BEGIN LISTED RECORDS

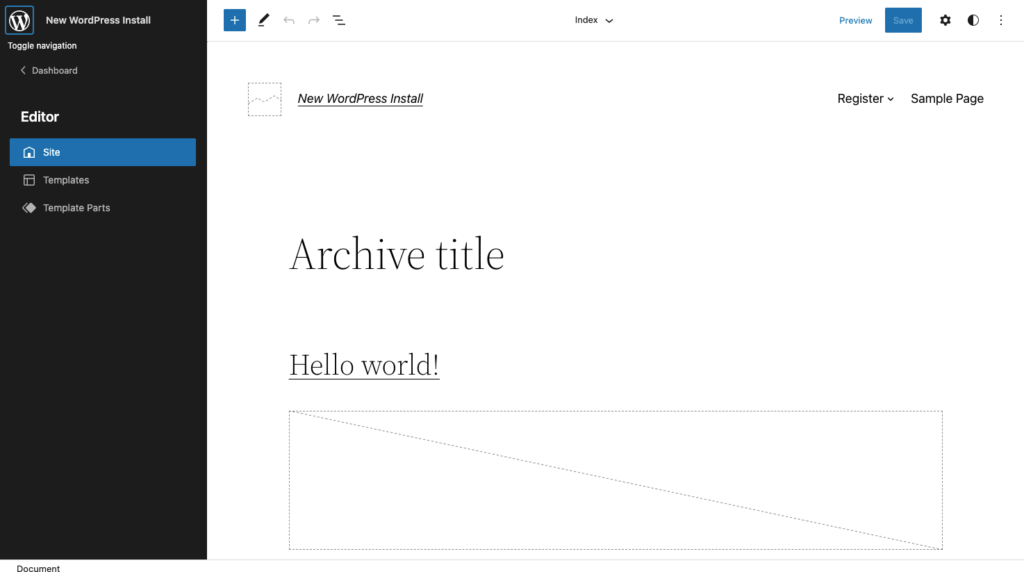The height and width of the screenshot is (572, 1024).
Task: Click the Undo arrow
Action: (289, 20)
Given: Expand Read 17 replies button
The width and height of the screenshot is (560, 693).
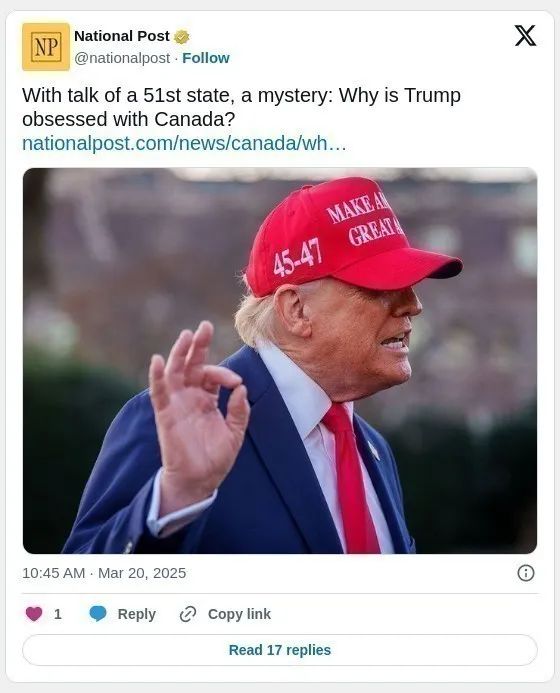Looking at the screenshot, I should pos(280,650).
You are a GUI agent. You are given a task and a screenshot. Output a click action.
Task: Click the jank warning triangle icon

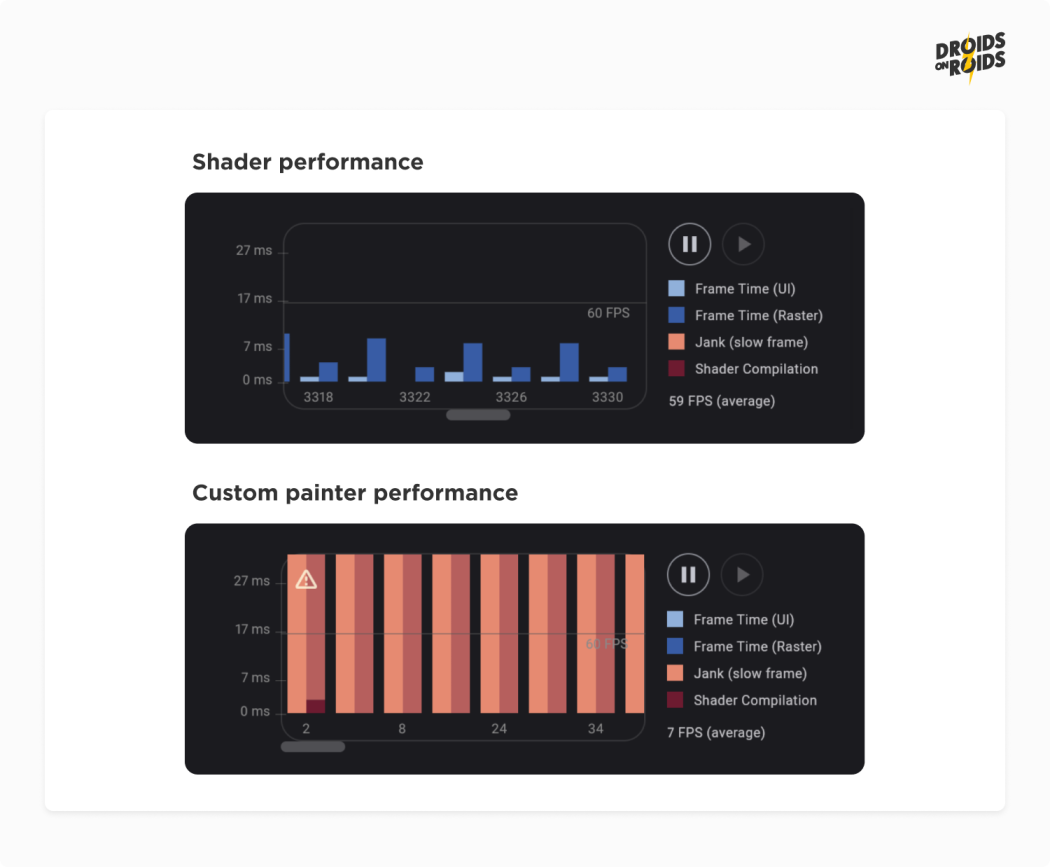306,579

END LISTED RECORDS

**WHAT THE TASK REQUIRES:**
Take the line that contains "Given: Expand Read 17 replies button" and every line after it to the end of the records above; quote them exactly, leaving out the pictures.

**RESPONSE AREA:**
Given: Expand Read 17 replies button
The width and height of the screenshot is (560, 693).
Looking at the screenshot, I should pos(280,650).
You are a GUI agent. You are given a task and a screenshot. Output a click action.
Task: Click the jank warning triangle icon

306,579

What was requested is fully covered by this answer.